Sunday, May 24, 2015

Monday is for Money: The Reality of Debt - Credit Card Style

Do you remember getting your first credit card?

I sure as heck do. It was a big deal. I went to the bank with my Auntie just as I was getting ready to go off to college. I recall sitting at the desk of the advisor talking through what it means to have a credit card. I believe my initial limit was something like $500 or $1000. Two reasons were given for why I should have a card at this point in my life.
  1. It's for emergencies.
  2. Gots to build up that credit.
This all made sense to me at the time. Looking back, though, these two reasons for getting a credit card seem to conflict. In order to build up credit, one of the fastest ways is to use a credit card. However, it requires frequent use of your credit. This flies smack dab in the face of "It's just for emergencies" logic, which, by definition, shouldn't happen often. In these cases, credit is used as a last resort. In other words, using a credit card for emergencies is a defensive approach while using it for building credit is an offensive approach. One is going to give way to the other.

And we all know which one prevails.

Credit cards are just one example of how many Americans, especially young adults my age, are bogged down by "that which shall not be named," but will be named because otherwise this makes no sense: debt. Go ahead and Google "debt statistics for young adults" and you will see article after article about the reality of debt the average young adult carries. In a sense this reflects my sentiment above; young adults don't want to call debt what it is and what it actually means for them. Instead, there's an avoidance of the reality and a postponing of taking real responsibility. Perhaps it's a misunderstanding, so I should take some time to explain what debt is.

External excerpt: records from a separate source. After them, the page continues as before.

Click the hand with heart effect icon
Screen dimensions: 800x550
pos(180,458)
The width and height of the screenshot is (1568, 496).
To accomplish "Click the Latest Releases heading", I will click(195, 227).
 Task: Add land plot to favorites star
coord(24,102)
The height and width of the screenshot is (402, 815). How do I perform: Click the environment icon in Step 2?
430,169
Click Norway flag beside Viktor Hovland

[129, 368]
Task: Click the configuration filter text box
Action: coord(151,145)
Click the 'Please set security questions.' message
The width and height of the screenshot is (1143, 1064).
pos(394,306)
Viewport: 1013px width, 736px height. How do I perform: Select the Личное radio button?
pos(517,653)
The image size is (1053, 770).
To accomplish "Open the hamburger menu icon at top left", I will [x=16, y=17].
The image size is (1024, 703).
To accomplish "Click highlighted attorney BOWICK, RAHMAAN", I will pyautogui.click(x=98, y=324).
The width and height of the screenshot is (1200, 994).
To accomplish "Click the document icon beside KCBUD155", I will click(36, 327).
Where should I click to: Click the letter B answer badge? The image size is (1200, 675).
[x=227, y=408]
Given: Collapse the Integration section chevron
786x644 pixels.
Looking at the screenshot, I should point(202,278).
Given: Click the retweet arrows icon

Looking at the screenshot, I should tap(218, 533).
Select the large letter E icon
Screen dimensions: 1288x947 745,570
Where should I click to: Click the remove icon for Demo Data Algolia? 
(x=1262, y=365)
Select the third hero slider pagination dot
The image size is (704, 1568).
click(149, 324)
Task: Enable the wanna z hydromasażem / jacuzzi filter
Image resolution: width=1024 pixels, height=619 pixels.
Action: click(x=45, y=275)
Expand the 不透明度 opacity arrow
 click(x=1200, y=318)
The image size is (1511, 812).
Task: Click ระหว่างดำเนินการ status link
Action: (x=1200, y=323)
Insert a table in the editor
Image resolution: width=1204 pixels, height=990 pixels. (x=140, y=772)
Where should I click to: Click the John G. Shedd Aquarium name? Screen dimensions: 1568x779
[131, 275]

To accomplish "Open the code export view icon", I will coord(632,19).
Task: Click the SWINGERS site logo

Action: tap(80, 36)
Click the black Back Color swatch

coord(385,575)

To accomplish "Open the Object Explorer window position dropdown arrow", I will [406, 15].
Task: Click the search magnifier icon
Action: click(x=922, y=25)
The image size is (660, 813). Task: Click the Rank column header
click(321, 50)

In the simplest terms I know, debt is the result of asking for money from a person or institution, receiving that money, and then using that money to pay another person or institution. The most basic example is asking for $5 from a friend to get some grub at McDonald's. Technically speaking, you are indebted to your friend. Now, she can forgive your debt by saying, "it's not a big deal, just take it," but unless that is what your friend says, you owe her $5 (and you best pay up!). Beyond that, it gets a bit more complicated because lending institutions, such as banks, make their money on a little something called interest. Interest tends to be a percentage on top of the money loaned. Here's another example. Say I'm willing to loan you $100 so you can buy that pair of jeans that's on sale (this may not be the best example as buying a pair of jeans on sale for $100 is crazy to me), but state that in order for you to receive the money, you must pay me back with 5% interest. So not only do you have to pay me back the $100, but you owe me an additional $5, meaning you have to figure out a way to get that extra $5 and I made an easy $5 just because I had $100 when you didn't. Bottom line: Those jeans you bought for $100 really cost you $105.

And that's how the credit card companies get you.

Here's an exercise: look around your apartment or home and consider the last big purchase you made with a credit card. Then ask yourself how long it took you to pay it off. If you were unable to pay off the debt that same month, take into account the interest you had to pay on top of the original purchase price.

I'm just scratching the surface on debt here, but it's important to get the basic idea down. My hope is that your eyes will begin to open slowly (or super quickly!) to this powerful, but true, maxim: The debtor is slave to the lender.